Maternal mental health: Handle with careBMJ 2017; 359 doi: https://doi.org/10.1136/bmj.j4986 (Published 08 November 2017) Cite this as: BMJ 2017;359:j4986
“Have you tried getting out more?” the health visitor asked. I explained again that stairs had been impossible since my emergency caesarean section a month ago. “I manage, and I have osteoarthritis,” she replied. “You really should try.” It felt like a slap. The lack of empathy for my physical pain meant I felt unable to share my more serious worries, such as my suspicion that my baby daughter had been swapped at birth. Nor did I unveil my growing conviction that social workers, dressed as ninjas, were planning to murder me and steal her. That was the first missed opportunity to identify my postpartum psychosis.
What if she thinks I’m crazy?
The next came two weeks later. My mother and husband became concerned by my anxious pacing and rapid speech, which I now know are common symptoms of postpartum psychosis, and made an appointment for me with a GP. The fact that I didn’t make the appointment myself was a clue that I wasn’t coping. Leaving the house had become terrifying, and the thought of letting someone in a position of power into my head was horrifying. What if she thinks I’m crazy? What if she locks me up? What if she takes my baby?

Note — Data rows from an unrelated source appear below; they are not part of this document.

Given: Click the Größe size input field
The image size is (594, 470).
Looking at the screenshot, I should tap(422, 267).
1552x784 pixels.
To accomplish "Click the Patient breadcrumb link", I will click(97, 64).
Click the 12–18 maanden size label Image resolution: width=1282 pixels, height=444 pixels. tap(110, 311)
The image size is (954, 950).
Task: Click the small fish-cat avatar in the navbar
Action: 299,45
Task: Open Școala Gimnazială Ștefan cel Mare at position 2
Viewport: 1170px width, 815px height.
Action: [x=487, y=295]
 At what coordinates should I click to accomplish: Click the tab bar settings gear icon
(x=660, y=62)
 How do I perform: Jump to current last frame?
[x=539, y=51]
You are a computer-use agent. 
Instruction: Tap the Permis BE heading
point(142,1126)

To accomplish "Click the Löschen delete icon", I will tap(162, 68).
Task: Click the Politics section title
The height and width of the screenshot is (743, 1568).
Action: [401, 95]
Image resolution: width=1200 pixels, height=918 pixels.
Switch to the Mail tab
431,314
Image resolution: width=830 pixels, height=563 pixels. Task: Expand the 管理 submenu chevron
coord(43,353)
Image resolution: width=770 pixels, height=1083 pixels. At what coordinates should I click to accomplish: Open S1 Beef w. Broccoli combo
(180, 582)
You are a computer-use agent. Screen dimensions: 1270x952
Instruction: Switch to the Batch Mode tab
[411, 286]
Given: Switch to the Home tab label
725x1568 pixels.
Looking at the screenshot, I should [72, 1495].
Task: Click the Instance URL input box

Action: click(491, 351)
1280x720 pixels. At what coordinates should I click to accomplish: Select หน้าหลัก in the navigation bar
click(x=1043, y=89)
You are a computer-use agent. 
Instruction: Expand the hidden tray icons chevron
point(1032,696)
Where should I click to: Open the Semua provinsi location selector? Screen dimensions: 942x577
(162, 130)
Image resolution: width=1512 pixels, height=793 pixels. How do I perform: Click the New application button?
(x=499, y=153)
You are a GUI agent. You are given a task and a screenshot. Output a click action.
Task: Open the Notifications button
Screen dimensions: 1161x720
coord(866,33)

I sat down fearfully in the consulting room and burst into tears. Another clue. The GP at first listened empathetically. I shared my thoughts in stages, holding back those I felt were most shameful or disturbing. Unfortunately, I didn’t get far.
This was because when I mentioned that I’d found my health visitor unhelpful and preferred not to see her, she immediately started explaining the merits of the multidisciplinary team. This created two sides, the clinical team versus me. If she had instead suggested I see a different health visitor, or simply asked why I felt that way, this could have preserved our relationship.
What if she takes my baby?
Instead she said my unwillingness to engage with the health visitor was a “red flag.” With that single phrase my fragile engagement was shattered. I had been scouring her syllables for the faintest hint that she would take my baby, and assumed the term meant I was an unfit mother. I panicked, shut down, and exited the consultation. I went home and spent the next few days sobbing and having palpitations at each knock at the door.
The GP had noticed the consultation had gone wrong, and sent me a letter a couple of weeks later saying that she’d noticed I’d cancelled our next appointment. But, with my condition rapidly spiralling, it was already too late.
I needed the change in my demeanour to have been dealt with at the time. It would have been helpful to hear, “you seem upset, have I said something that’s worried you?”
I wish she’d told me I wasn’t alone in being afraid to be honest, and that I could get help without losing my child.
I endured five months of untreated, worsening mental illness. Much of this time remains a blur, but at some point a different health visitor arrived to find me unwell, speaking rapidly, and unable to stop pacing. She reported back to the GP, who quickly arranged for me to be voluntarily admitted to a wonderful mother and baby unit.
When I arrived I was very sick; terrified first that my baby was going to be replaced by a robot, then that we were going to be torn apart by hyenas hiding behind the nurses’ station. But over six weeks, a remarkable team of nurses and an empathetic psychiatrist saved me. Medication, loving support, and charting my recovery, at first with photographs that I and my family took and, later, by keeping a journal, all helped. I only wish I could have had help earlier.
When a mother divulges mental health problems to a GP, it’s a precious opportunity not only to improve the mental health of the patient but also the wellbeing of a whole family.
What you need to know
If a perinatal patient doesn’t mention their mental health, you could help by saying: “a lot of parents struggle with their mental wellbeing with a new baby—how are you feeling?”
Mothers may fear doctors will take their child away. Be mindful of this and be careful about the language you choose.
Pay close attention to your patient’s verbal and non-verbal cues. If you think something hasn’t gone down well, apologise and ask about it.
Education into practice
If a patient criticises a colleague, how might you handle this?
The specific phrase “red flag” triggered panic in this patient. When medical terms are used, how can you ensure that the patient understands their context and meaning?
If a distressed patient suddenly wants to cut a consultation short, how might you regain their trust at that crucial point and persuade them to stay?
On the basis of reading this article do you reflect on your practice differently, or plan to change it?
Have an up to date knowledge of the perinatal mental health services in your area, from your nearest mother and baby unit, to any specialised community health services. Organisations such as Action on Postpartum Psychosis, Maternal Mental Health Scotland, and Maternal Mental Health Alliance can provide information to clinicians and support to women affected by perinatal mental illness
The Royal College of General Practitioners’ Perinatal Mental Health Toolkit offers a wealth of relevant resources for GPs (www.rcgp.org.uk/clinical-and-research/toolkits/perinatal-mental-health-toolkit.aspx)
Competing interests: The author has declared a competing interest, which is held by the journal.